Тебя поведет в Золотую Орду,

Где Ангелы варят из радуг еду.

Заметим, что в этих стихах вообще нет ничего “своего” (в человеческом смысле), ничего “оригинального”. Это просто восточно-православное исповедание, или, если угодно, исихазм. На самом деле, даже прямая отсылка к одному из отцов-исихастов, святому Григорию Синаиту: Рай соугуб есть чювствены и мысленный, сиречь, иже в Едеме и благодатный. Есть оубо иже в Едеме, место высоко зело. Яко быти третие и части до небесе, яко же споведавшеи глаголют. Всяческыми сады благовоннешими насажден от Бога. Ни съврьшене оубо ес нетленьн, ниже пакы всяческы тленьн, но посред тле и нетленна сътвореъ, яко быти приисплънену плоды и цвьтящу, цветы и зеленаа и зрелая овощия имущоу выноу съчиновающаа бо древеса и съвершенные плоды на землю падающе, персть благовонна бывают, а не тлею смръдят яко же мирстии садове, се же бывает от многаго изрядьства и освященна иже присно находящое тамо благодати. Тем же проходя посред иже того повеленныи напаати выноу Океан река, исходащиа от него, и на четыре начала разделяющися, персть же и садовы падшая, индианом и ефиопляном них текыи приносит и дает. Прегражден сыи при нивах их изливается, Фисон купно и Гион дондеже пакы разделятся, ов ливанскую, ов же египетьскую страноу напаающе (из “Акростихических глав”). Впрочем, это умозрение некими нитями связано с древнейшим раннехристианским памятником, признанным впоследствии апокрифическим, — Евангелием от Фомы: Но Царствие Отца распространяется по земле, и люди не видят его . В другом апокрифе — “Вопросы Иоанна Богослова Господу на Горе Фаворстей” это звучит так: Открыется рай, и будет все земле раимь . И если в апокрифах “райское” видение заострено до предела, до чрезмерной материализации, то в абсолютно ортодоксальных творениях исихастов подчеркивается эоническая природа рая — ни съвершене оубо ес нетленьн, ниже пакы всячьскы тленьн . На ней же настаивает и автор “Послания о рае” ХV в. тверскому епископу Феодору Доброму — архиепископ новгородский Василий Калика; основной мотив Послания — повсюду присутствие рая, отверзаемого духовным, умным взором.

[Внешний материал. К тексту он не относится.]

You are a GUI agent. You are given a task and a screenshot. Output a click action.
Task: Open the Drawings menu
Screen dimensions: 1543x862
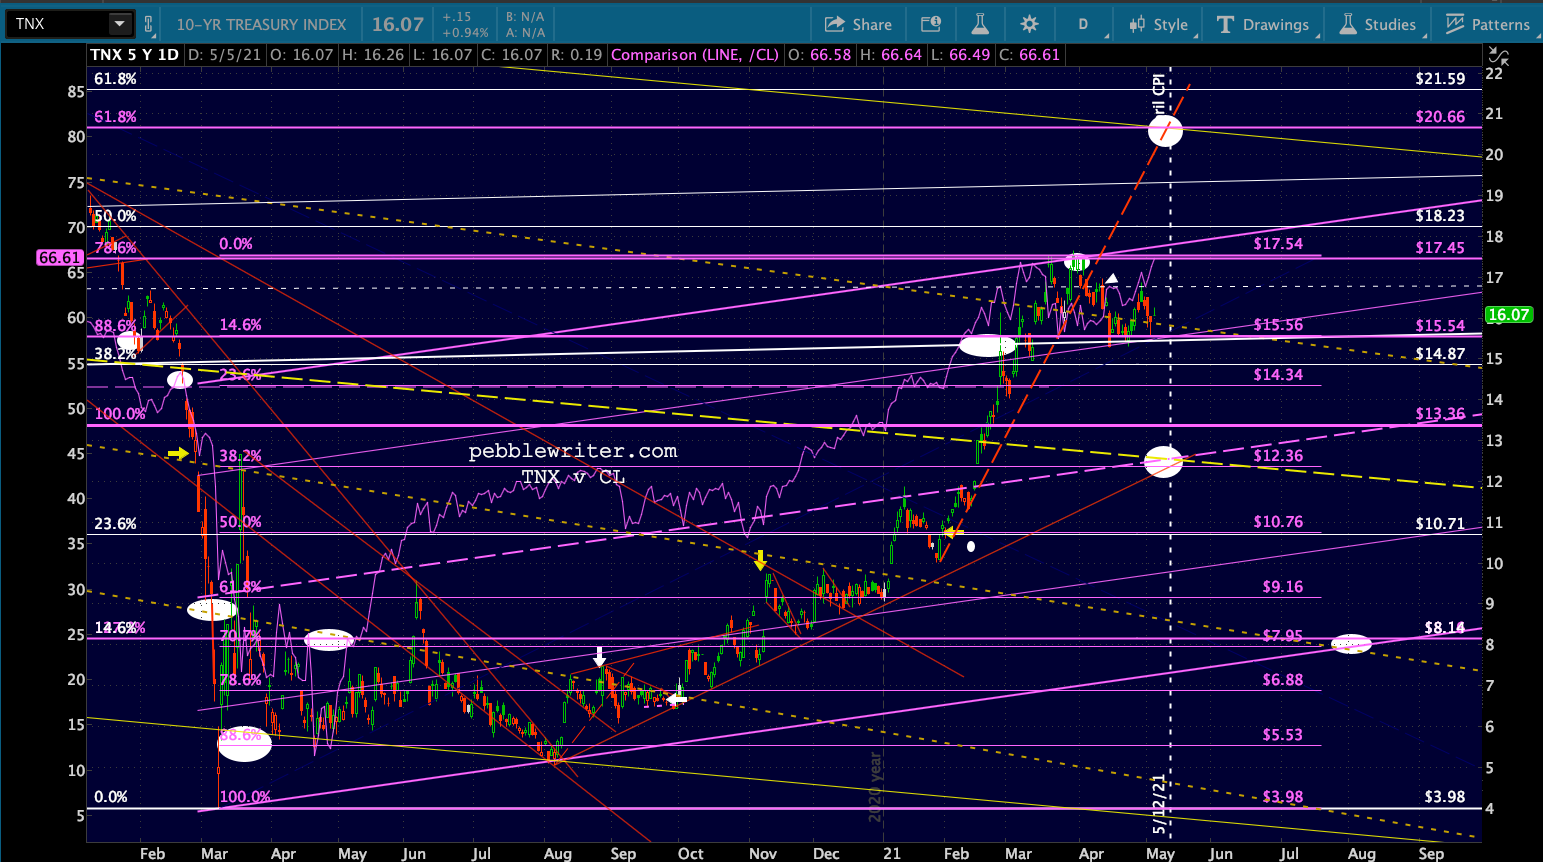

Западное же христианство уже с блаженного Августина (у которого самого, правда, еще нет явного разрыва с Востоком) настаивает на противо­положности земного мipa райскому, града земного граду небесному, соотнося последний лишь со свершением истории в линейном, однонаправленном времени, имеющем единственное и абсолютное измерение. Причем свершение истории и снисхождение (а не отворение) рая в этом линейном времени для западного христианства связано с одной исключительной точкой пространства — земным Ие рус алимом. Крайнее вырождение западного профетизма — лжепророчества Нострадамуса, завязанные исключительно “ближневосточным узлом”. В то же время для восточного Православия Ие рос алимом является всякий алтарь храма и даже шире — любая пространст­венная точка в ея глубинном измерении. Изменение в Символе веры слов Егоже Царствию несть конца на не будет конца в ходе церковной реформы ХVII века на самом деле означало отворение времени вместо отворения рая. И хотя сам лично Патриарх Никон был все еще привержен идее Рая мысленного (так называется написанная им самим книга житий и поучений), хотя и строил свой Новый Иерусалим как образ этого рая, произведенные при нем перемены богослужения имели катастрофические последствия — на самом деле именно через них Россия перестала быть “градом ограждения” и фактически уже тогда стала частью “мирового сообщества”, конвенционально объединенного идеей линейной, прогрессивно развивающейся истории. Все остальное было только следствием — вплоть до распада русского пространства в 1991 году. “Мiр держится на закрепках литургических” , — писал о. Павел Флоренский. Невозможно так просто отвязаться от мысли о том, что отъятие Удерживаю­щего, о котором святой апостол Павел говорит во Втором Послании к Солунянам, на самом деле произошло именно тогда — в семнадцатом веке, и именно в связи с этим изменением, по сравнению с которым все остальные “новины” были не так уж и страшны. На волю было выпущено время, а власть российских императоров, которую

чаще всего отождествляют с “удерживаю­щим”, на самом деле закономерно “отвалилась” два с половиной века спустя, хотя и просияла в мученическом венце последнего ея носителя. А через 74 года рассыпалось и пространство. Время победило.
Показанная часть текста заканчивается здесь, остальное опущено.